* **Task inputs**:
Start of Block

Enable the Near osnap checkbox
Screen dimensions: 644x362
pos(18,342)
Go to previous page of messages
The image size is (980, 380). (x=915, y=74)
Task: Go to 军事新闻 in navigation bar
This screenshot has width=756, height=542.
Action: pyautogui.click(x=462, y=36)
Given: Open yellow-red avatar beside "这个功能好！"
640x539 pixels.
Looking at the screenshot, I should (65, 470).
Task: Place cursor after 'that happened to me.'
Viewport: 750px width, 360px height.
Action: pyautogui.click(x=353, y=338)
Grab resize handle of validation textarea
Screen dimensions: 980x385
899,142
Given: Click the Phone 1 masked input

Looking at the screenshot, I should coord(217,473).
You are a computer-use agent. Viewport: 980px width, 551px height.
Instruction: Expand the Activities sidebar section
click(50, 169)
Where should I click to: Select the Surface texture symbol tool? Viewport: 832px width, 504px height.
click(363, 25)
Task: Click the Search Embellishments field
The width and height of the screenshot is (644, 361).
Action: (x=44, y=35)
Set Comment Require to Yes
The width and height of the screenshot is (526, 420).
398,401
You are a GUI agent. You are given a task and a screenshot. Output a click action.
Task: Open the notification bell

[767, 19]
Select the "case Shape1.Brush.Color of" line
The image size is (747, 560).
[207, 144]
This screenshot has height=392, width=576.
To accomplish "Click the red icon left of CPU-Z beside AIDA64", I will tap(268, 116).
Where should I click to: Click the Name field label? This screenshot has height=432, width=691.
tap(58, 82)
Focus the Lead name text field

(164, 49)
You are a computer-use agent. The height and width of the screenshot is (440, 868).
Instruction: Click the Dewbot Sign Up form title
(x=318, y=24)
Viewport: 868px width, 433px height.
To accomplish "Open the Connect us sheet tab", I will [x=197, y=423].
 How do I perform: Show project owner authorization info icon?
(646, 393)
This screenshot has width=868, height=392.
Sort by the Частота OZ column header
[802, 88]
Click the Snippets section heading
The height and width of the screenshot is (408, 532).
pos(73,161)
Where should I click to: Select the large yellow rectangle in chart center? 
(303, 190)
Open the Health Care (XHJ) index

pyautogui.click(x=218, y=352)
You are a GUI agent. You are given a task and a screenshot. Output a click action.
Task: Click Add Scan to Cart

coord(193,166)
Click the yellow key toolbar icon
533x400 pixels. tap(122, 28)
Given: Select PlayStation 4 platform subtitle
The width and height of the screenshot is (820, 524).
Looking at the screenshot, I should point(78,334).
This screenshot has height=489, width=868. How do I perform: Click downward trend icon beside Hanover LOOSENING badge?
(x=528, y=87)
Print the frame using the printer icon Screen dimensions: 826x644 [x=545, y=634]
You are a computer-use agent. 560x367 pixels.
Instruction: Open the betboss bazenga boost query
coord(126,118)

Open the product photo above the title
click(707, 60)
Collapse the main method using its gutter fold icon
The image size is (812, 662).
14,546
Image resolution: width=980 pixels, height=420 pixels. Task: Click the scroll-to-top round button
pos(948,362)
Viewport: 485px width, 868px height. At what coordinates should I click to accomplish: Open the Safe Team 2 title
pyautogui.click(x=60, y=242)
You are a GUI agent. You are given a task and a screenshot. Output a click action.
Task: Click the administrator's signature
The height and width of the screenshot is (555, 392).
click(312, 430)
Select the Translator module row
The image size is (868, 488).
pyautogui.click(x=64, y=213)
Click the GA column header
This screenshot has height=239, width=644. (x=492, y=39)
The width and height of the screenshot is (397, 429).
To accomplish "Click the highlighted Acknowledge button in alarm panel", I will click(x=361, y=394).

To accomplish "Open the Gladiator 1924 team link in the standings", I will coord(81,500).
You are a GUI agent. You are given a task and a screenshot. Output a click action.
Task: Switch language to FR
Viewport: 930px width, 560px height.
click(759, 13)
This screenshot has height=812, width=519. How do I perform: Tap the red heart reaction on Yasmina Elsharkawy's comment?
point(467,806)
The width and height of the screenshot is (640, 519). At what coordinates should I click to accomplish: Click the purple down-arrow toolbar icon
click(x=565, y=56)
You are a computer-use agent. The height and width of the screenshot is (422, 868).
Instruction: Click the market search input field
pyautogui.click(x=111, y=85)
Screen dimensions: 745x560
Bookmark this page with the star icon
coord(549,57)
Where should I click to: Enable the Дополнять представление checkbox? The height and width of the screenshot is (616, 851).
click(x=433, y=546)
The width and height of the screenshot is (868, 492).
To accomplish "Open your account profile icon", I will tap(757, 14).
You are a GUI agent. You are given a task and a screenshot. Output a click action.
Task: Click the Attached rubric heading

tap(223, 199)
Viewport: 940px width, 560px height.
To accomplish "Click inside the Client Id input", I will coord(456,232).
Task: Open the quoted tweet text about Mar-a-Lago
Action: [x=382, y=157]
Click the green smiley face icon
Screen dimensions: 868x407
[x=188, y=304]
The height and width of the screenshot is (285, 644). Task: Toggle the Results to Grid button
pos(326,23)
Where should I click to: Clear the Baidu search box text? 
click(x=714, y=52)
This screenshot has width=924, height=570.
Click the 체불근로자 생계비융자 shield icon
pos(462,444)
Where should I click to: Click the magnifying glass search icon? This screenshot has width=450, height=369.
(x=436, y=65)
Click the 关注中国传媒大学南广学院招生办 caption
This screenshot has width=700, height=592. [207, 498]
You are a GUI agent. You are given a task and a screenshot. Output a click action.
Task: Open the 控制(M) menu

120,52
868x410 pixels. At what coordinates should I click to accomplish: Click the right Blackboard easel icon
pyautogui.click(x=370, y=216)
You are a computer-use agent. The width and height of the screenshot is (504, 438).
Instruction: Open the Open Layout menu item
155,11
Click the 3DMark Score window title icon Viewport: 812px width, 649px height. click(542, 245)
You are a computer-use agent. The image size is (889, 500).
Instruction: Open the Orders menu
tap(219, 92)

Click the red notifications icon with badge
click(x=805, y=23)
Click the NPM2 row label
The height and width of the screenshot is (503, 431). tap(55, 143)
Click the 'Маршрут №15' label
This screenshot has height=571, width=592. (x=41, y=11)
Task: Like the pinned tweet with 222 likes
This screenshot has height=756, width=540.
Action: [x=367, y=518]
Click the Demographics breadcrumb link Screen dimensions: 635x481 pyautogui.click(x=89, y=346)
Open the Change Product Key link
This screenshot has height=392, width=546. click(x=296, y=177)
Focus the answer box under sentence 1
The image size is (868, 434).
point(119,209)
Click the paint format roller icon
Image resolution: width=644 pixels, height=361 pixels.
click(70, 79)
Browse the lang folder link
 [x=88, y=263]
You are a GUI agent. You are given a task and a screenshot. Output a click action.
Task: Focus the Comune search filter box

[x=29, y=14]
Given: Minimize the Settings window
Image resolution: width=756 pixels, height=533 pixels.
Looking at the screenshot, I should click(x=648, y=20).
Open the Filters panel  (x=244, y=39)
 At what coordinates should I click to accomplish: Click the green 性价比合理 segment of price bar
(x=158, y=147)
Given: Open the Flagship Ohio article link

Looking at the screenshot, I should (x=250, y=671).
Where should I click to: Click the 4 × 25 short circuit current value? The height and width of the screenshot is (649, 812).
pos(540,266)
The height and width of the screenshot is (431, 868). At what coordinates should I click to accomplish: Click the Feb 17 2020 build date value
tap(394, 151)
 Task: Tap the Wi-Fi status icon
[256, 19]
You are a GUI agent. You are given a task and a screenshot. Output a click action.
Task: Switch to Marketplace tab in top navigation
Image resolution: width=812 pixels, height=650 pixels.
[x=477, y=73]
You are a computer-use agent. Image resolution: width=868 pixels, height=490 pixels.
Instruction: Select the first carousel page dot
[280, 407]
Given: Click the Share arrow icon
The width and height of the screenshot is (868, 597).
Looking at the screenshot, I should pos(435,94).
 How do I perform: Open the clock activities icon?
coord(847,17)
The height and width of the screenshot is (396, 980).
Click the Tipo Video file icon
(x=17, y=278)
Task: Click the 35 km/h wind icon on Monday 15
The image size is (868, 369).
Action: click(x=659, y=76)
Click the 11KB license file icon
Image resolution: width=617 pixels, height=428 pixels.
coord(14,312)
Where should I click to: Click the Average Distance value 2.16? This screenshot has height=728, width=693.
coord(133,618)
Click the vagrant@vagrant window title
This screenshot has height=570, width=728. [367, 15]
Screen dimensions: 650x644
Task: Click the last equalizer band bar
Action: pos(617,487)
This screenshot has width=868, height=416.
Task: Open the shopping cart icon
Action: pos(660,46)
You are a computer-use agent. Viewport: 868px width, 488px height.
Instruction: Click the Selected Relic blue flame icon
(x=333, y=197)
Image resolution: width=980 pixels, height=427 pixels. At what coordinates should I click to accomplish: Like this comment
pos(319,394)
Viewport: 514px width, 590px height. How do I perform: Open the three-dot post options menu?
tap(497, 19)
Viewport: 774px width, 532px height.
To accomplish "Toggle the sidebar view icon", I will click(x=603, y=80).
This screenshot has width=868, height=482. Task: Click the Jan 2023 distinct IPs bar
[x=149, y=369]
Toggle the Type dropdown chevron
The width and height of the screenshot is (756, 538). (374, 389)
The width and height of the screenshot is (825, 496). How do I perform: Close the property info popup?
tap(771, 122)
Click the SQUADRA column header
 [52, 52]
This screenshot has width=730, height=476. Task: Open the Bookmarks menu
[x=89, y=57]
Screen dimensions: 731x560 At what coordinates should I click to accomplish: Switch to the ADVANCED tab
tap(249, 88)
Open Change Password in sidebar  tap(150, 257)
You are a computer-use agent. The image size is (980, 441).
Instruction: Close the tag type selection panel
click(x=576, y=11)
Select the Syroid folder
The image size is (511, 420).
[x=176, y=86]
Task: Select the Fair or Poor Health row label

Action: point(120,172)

End of Block

* **Problem**:
Read the entries and pick out all lines that include the word "navigation".

* **Task solution**:
Task: Go to 军事新闻 in navigation bar
Task: Switch to Marketplace tab in top navigation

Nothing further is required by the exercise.